In the previous post, I reviewed part of Steven Bouma-Prediger’s book For the Beauty of the Earth: a Christian vision for creation care. We noted that, at some level, “authentic Christian faith requires ecological obedience.” Obstacles to that obedience can include incorrect theology, lack of value, indifference in discipleship. Bouma-Prediger underscored both theology and value: “We care for only what we love. We love only what we know. We truly know only what we experience.”
Jesus Died for Creation
“Put the Bible on the shelf for a couple decades”, that’s what Thomas Berry suggests as the way forward. However, Bouma-Prediger unpacks a robust, concise biblical theology of creation as the rationale for creation care in chapter four. His close reading of Genesis, Job, and Colossians reveals the inherent goodness of creation contra the anti-material impulse of evangelical faith. Noting God’s covenant with creation, the God-centered Creator theme in Job, and Christ as agent, redeemer, and lord of creation, the Scriptural weight moves the reader to repentance over a low view of creation and into a high view of God’s good and broken world. After all, Jesus reconciles all things on heaven and on earth “by the blood of his cross” (Col 1:20). In short, ecology or environmental discipleship is a gospel issue because Jesus died to reconcile and heal creation and offer it back to the Creator. Offering a balanced reflection on our responsibility to care for the earth, he writes:
It is a false to claim that concern for the earth is not legitimate feature of authentic Christian discipleship as it is to claim that care for the earth is the sum total of what it means to be a disciple of Christ.

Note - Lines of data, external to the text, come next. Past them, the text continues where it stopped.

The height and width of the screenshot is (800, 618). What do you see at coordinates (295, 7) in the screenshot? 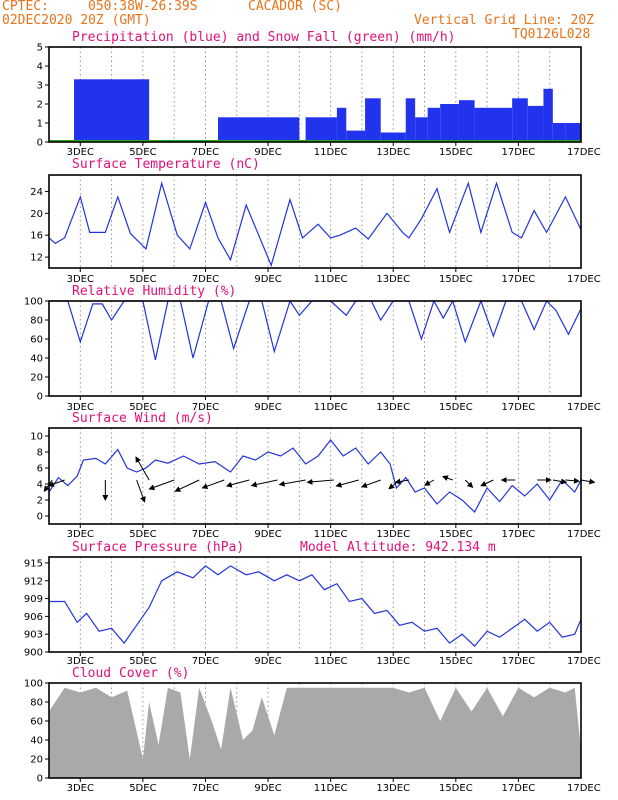
I see `header-location: CACADOR (SC)` at bounding box center [295, 7].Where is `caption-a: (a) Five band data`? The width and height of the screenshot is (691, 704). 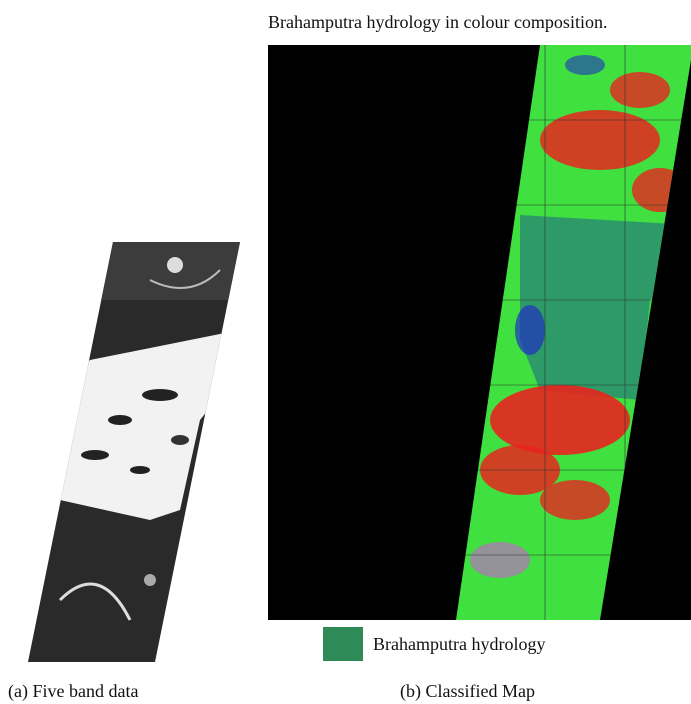 caption-a: (a) Five band data is located at coordinates (73, 692).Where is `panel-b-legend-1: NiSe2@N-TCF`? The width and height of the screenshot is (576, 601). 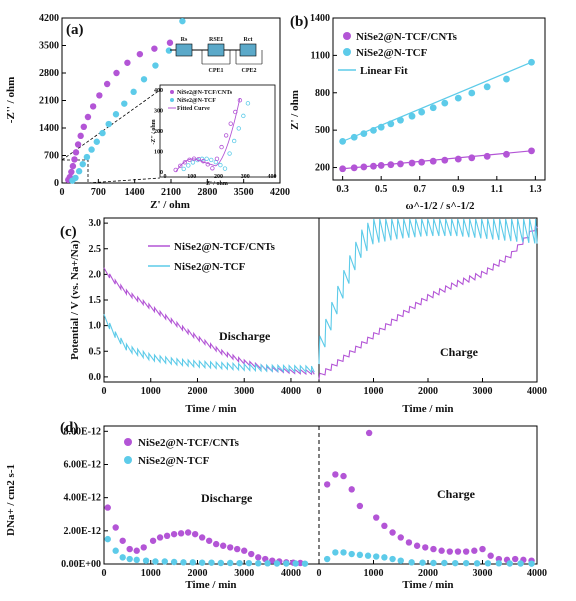 panel-b-legend-1: NiSe2@N-TCF is located at coordinates (392, 53).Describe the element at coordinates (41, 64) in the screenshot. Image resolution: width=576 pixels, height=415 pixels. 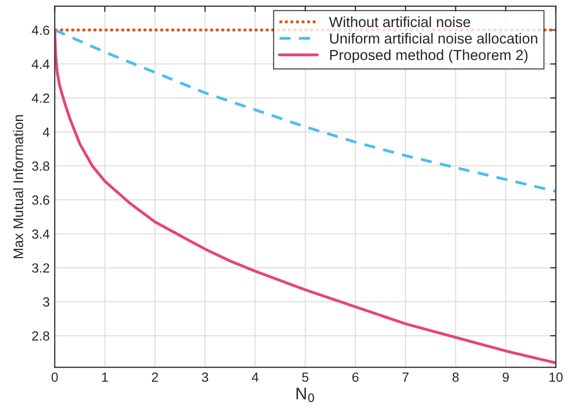
I see `y-tick-label: 4.4` at that location.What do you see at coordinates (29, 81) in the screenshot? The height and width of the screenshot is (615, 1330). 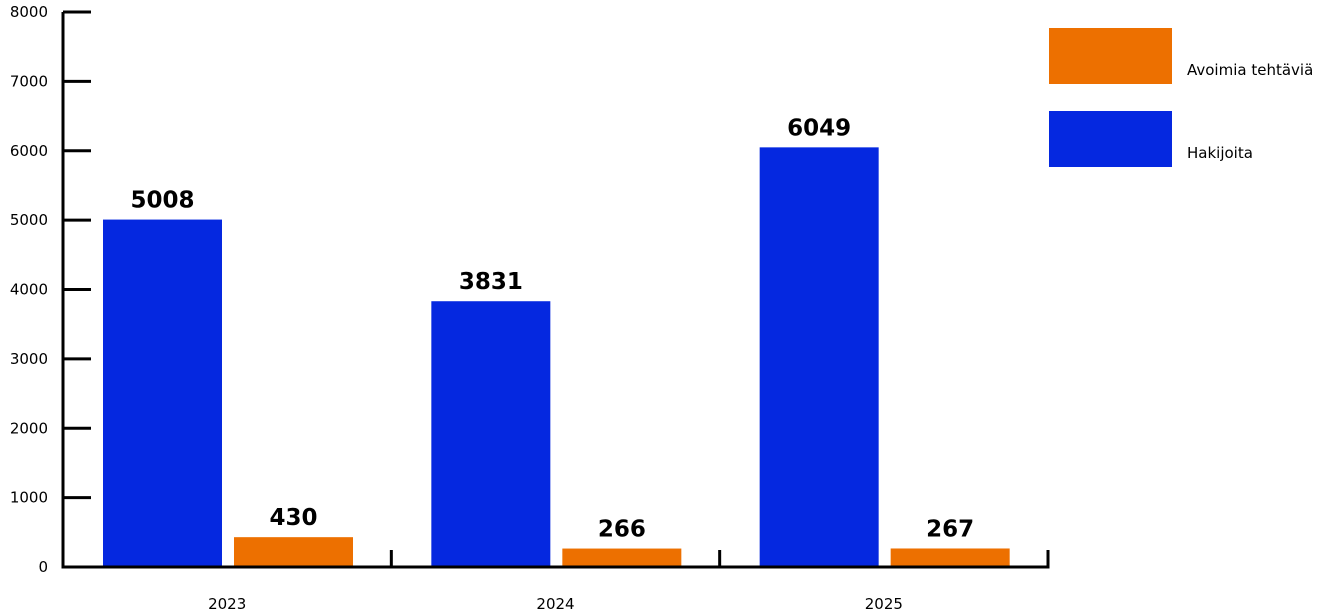 I see `y-tick-label: 7000` at bounding box center [29, 81].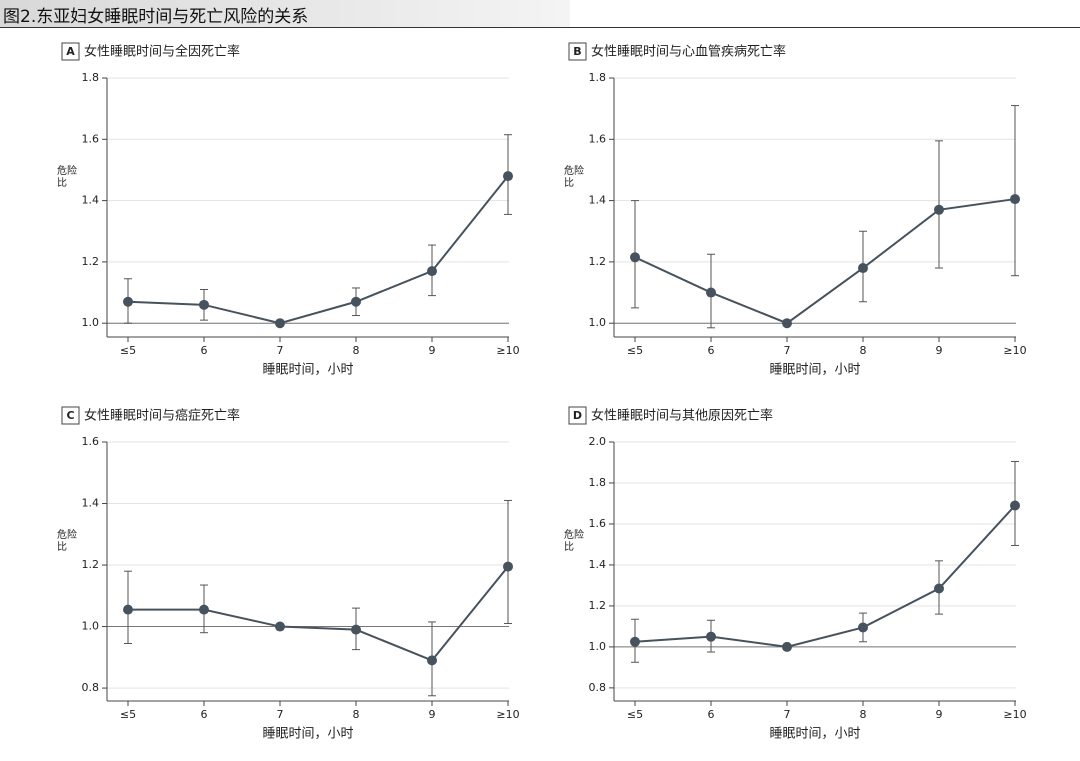 The image size is (1080, 761). What do you see at coordinates (162, 416) in the screenshot?
I see `panel-title: 女性睡眠时间与癌症死亡率` at bounding box center [162, 416].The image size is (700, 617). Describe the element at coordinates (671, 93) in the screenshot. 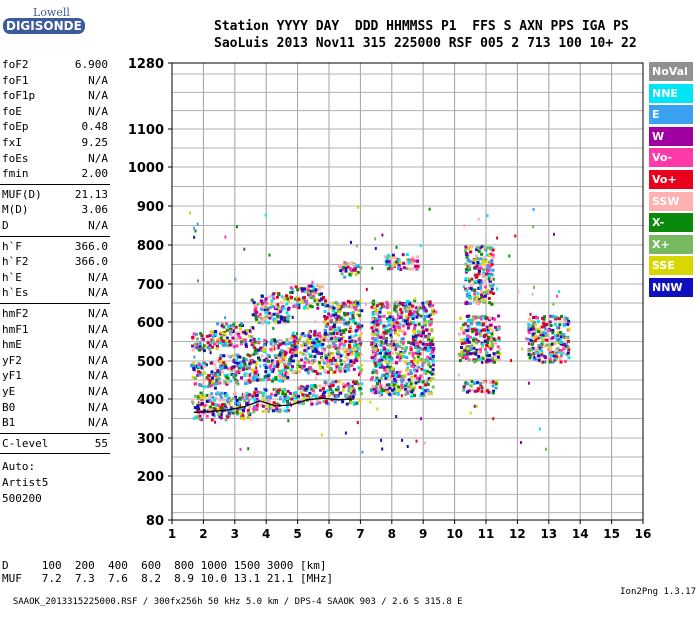

I see `legend-item: NNE` at that location.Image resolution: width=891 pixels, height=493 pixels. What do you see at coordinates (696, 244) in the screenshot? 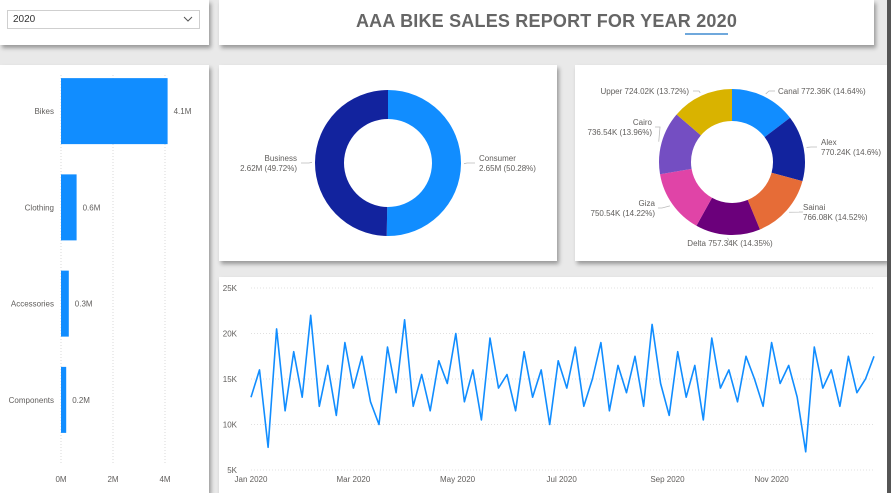
I see `slice-name: Delta` at bounding box center [696, 244].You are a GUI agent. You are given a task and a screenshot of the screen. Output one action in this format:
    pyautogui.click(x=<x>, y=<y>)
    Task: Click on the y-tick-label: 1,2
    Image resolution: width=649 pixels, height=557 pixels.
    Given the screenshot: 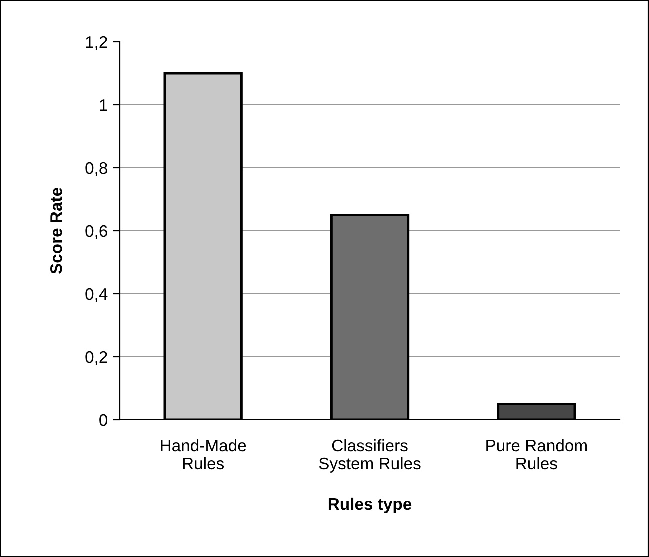 What is the action you would take?
    pyautogui.click(x=97, y=43)
     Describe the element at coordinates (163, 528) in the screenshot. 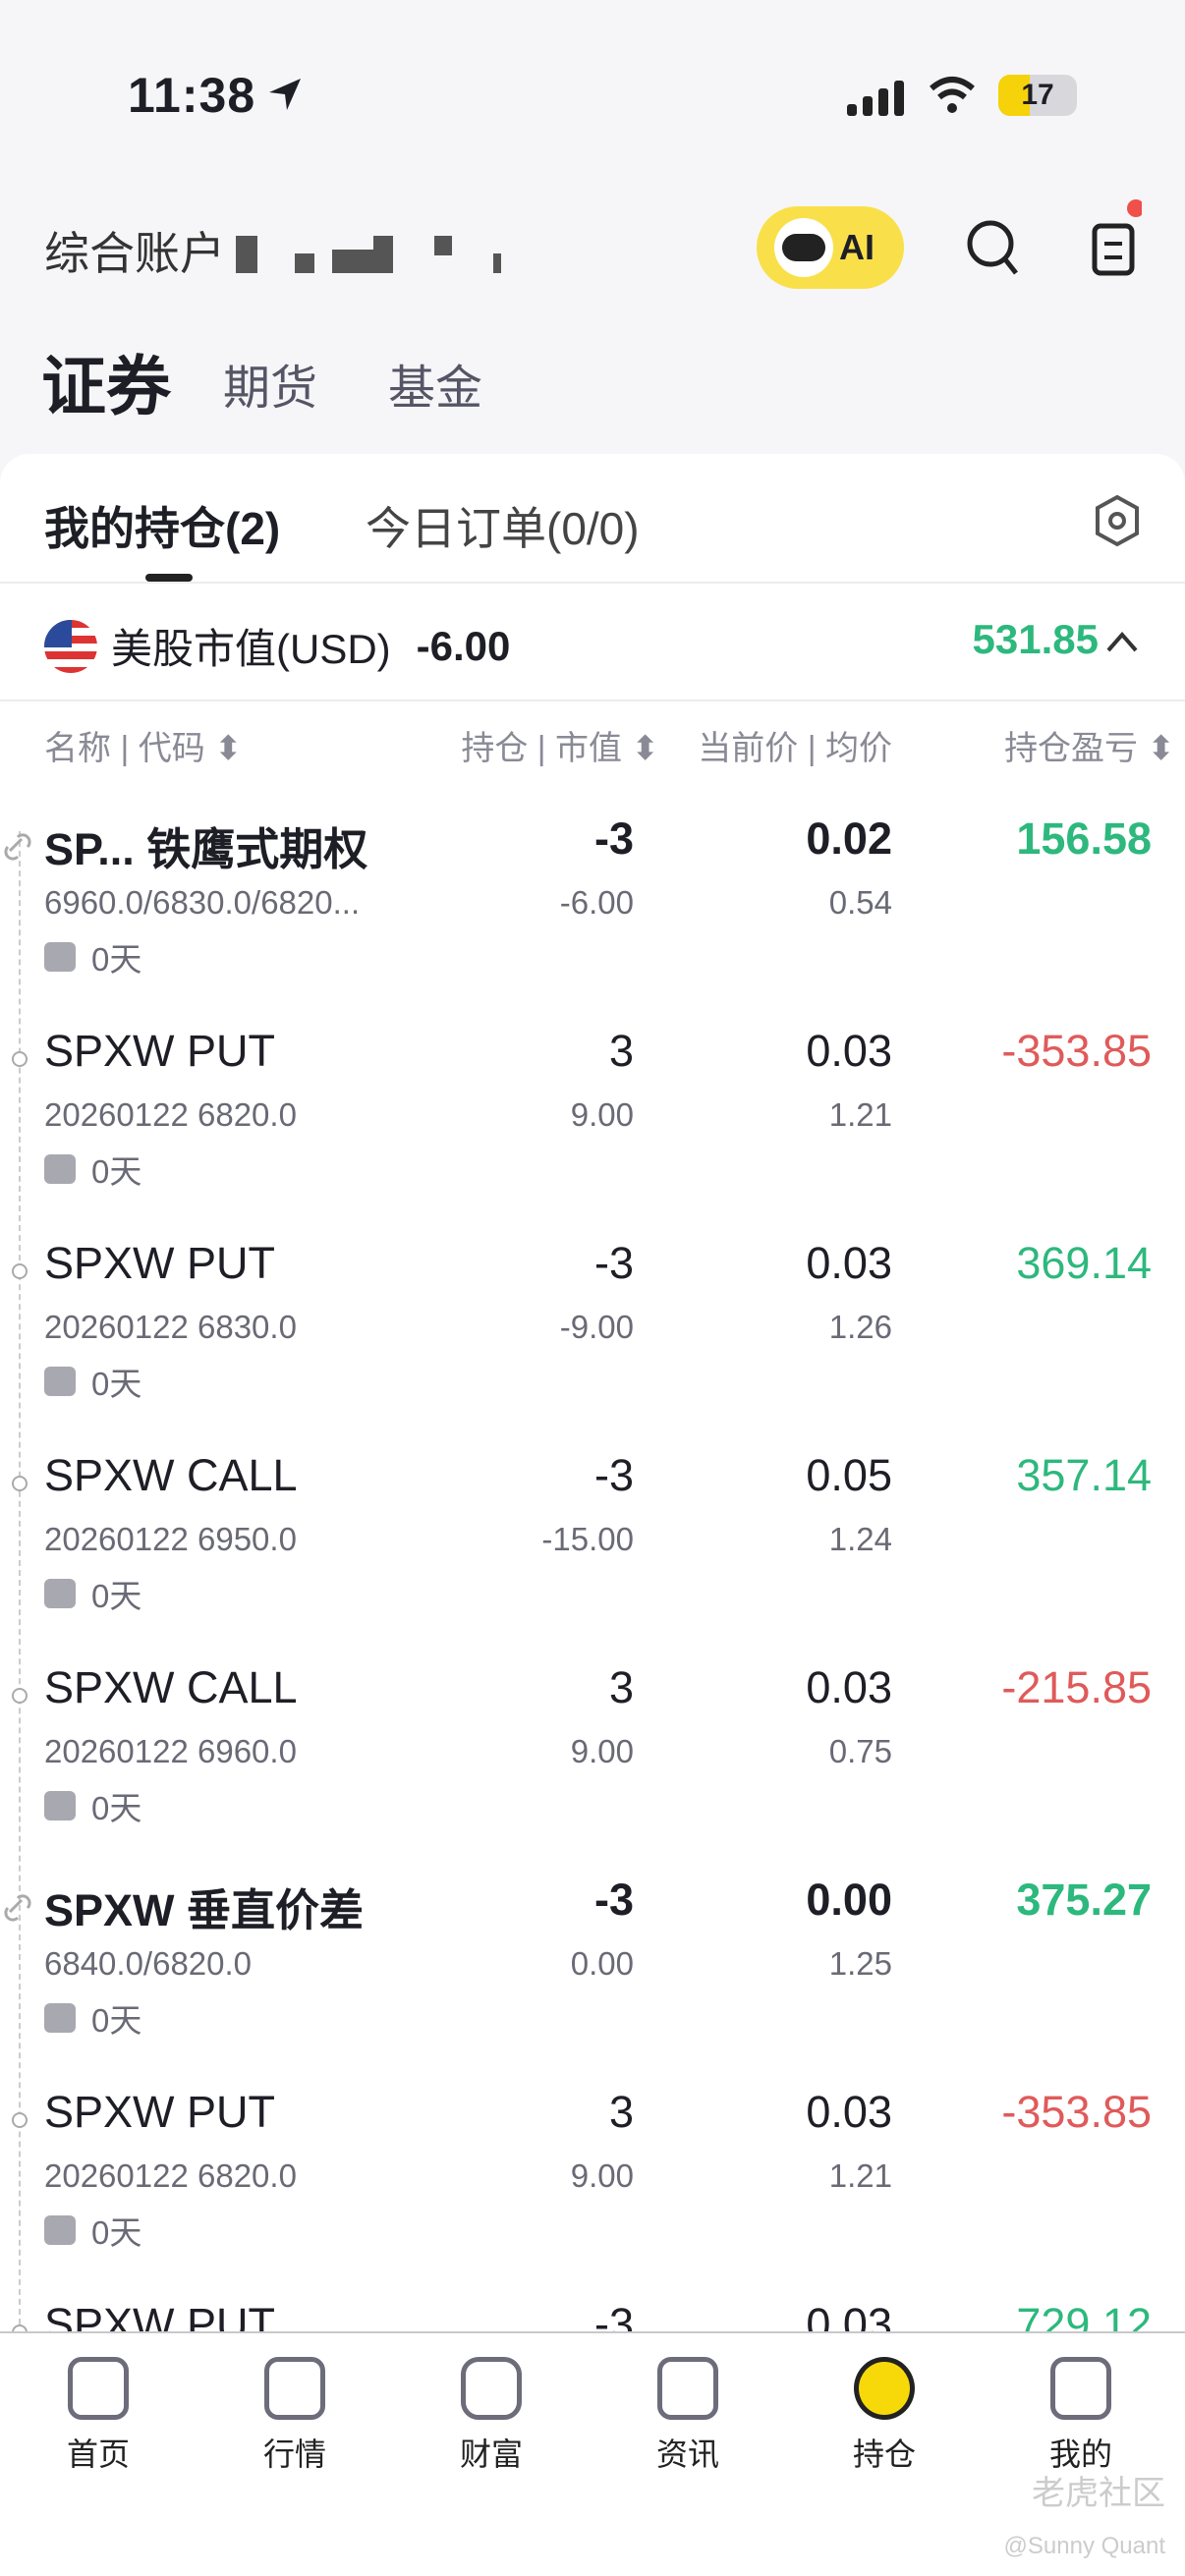

I see `tab-my-positions: 我的持仓(2)` at that location.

Alternative Environmental Ethics
Pressing into the nuances of ecological ethics, the author present a case based on systematic theology, followed by an examination of faulty motivations for eco-ethics. He exposes the wisdom, folly and idolatry associated with the following views: Conservationist Movement (too anthropocentric), Rights of Future Generations (appeals to morality and justice), Animal Rights (not ecocentric), Biocentrism (life-centered not God-centered), Wilderness Movement (displaces humanity), Land Ethic (learn to think like a mountain, insightful but limited) & Deep Ecology, which acknowledges the intrinsic moral value of the natural world (this puts humans and all biotic life on the same plane).
Who You Are Not What You Do?
Interestingly, the author finishes out the book and his case by arguing for “the kind of people we ought to be” not what kind of things we should do. While this virtue driven ethic has great merit, it leaves the reader hanging. How should I act on these values? Where do I start? Recycling, eco-tours, political action, animal rights? For those conversant in Ethics, he focuses on arteology not teleology, virtue not ultimate purpose. Of course, ultimate purpose should inform our values. If the future of this world is a renewed creation, then it follows that we should care about the present creation.
He prescribes a set of values that are endemic to Christian character and essential in environmental discipleship. Since creation has integrity and value, we owe it respect and receptivity. Since the earth is finite, we must exercise the virtues of self-restraint ad frugality, not exploiting the earth and living within our means. The earth is fruitful; therefore, we must sustain its fruitufulness. You get the drift. A fresh look at creation care, indeed. The author holds up the pure value of being a certain kind of disciple, rather like Christ, and allowing those values to address God’s creation. If we are true to who we are in Christ, we will care for the earth out of Christlike character. Striking. Convicting.
Evaluation of the Book
By keeping his case close to Scripture, Bouma-Prediger forces conservative Evangelicals to reconsider their anti-environmental or apathetic view of creation. The case is also made close to Christ, being a certain kind of consistent disciple. It’s a challenge to extend Christian obedience into all realms, not just areas of familiar morality. Well-written and informed, this book deserves a place on your shelf. However, a companion volume on practical environmental discipleship will also be necessary, something that the author does not provide.